Note added today: I found this bike while I was riding on the Somerville Community Path. The reason this is noteworthy is that another part of the docked bikeshare agreement signed by the four cities stipulates that no other bikeshare is authorized to operate in those cities.
This bike from VBikes, another bikeshare operator, is obviously in Somerville and is available for rental, and so according to many interpretations in violation of the agreement.
The issue is that this VBike is a dockless bike, and so it can be left by a user anywhere after that user is finished with rental.
The difference between docked and dockless bikeshares is pretty clear from the name. Docked bikeshare uses physical docks. You check out a bike from a dock when you want to ride it and must return it to one when you are finished. This makes for an orderly system with bikes in specified places, but it does so at increased cost: the docks are additional infrastructure, and docked bikeshare systems spend money rebalancing their bike inventory so that docks have some bikes but are not completely full (so that returning riders have an empty dock to return a bike to).
Dockless bikeshare has no docks but uses a lock integral to the bike which is controlled electronically, usually by smartphone app. A user downloads the app, which has a map showing the current location of bikes which are available to rent. When the user finds a bike they want to rent, they can unlock the bike with the app. They ride the bike to wherever their destination is, then lock the bike. The system then ends the rental.
Dockless bikeshare requires much less infrastructure but it also relies on renters to put their bikes somewhere reasonable at the end of the rental. This has often been a problem in other countries, including China, where the dockless bikeshare boom really took off. In general it's less of a problem when there are fewer bikes around, but because there aren't docks where you can reliably find a bike, it's important for convenience to have a number of bikes scattered around a neighborhood so people can find a bike when they need one.
VBikes and Ant Bikes (a company whose bikes I found in Harvard Square) are two dockless bikeshare operators in the Boston area who seem to have decided that the agreement between Blue Bikes and the four cities is something they're not going to worry about, and have placed bikes in those cities.
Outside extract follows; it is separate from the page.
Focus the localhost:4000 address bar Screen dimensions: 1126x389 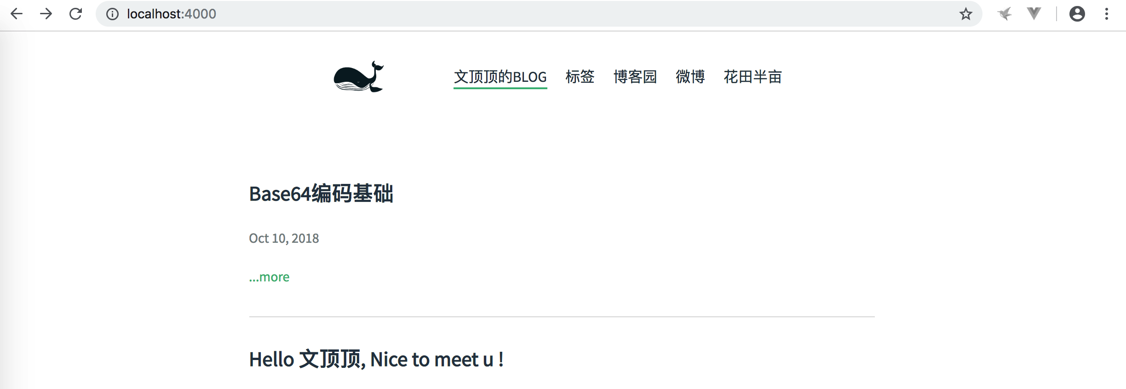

Other dockless bikeshare operators, including LimeBike, and ofo, have concentrated on towns outside of the four cities with an agreement with Blue Bikes. Last fall, I ran into bikes from both ofo and LimeBike in Malden. LimeBike in particular has indicated regions on the map in its app showing areas to which you are encouraged to return a bike and areas where you should not return bikes.
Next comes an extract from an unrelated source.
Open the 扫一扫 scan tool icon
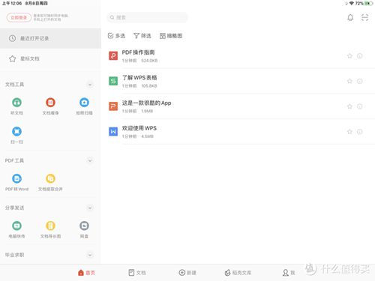 tap(17, 131)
However, these areas are just a suggestion. No dockless bikeshare operator I'm aware of actually prevents you from locking a bike and thus ending its rental in a location they're not allowed to operate.
What is supposed to happen, and what the dockless bikeshare operators say they will do, is that they will collect bikes that have ended up in places they're not supposed to be and move them to places they belong.
In practice, this does not happen in any sort of timely manner. This is because the dockless bikeshare operators have all embraced a low-cost, minimal infrastructure model, and have few employees dedicated to moving bikes compared to docked bikeshare operators. Part of the point of the dockless bikeshare business model is to operate at lower cost and offer bicycle rental at a cheaper price.
So far, the bikeshare situation in Greater Boston has not gotten out of hand the way it has in various cities around the world, where bikes have ended up clogging popular locations, like the entrances to metro stations and other transit hubs, or in front of large buildings. But it is something to watch for.
The city of Boston has also begun impounding dockless bikes found in the city at a facility in South Boston, as they are in violation of their agreement with Blue Bikes. Where they will find additional labor to continue doing this and money to pay for that labor remains to be seen.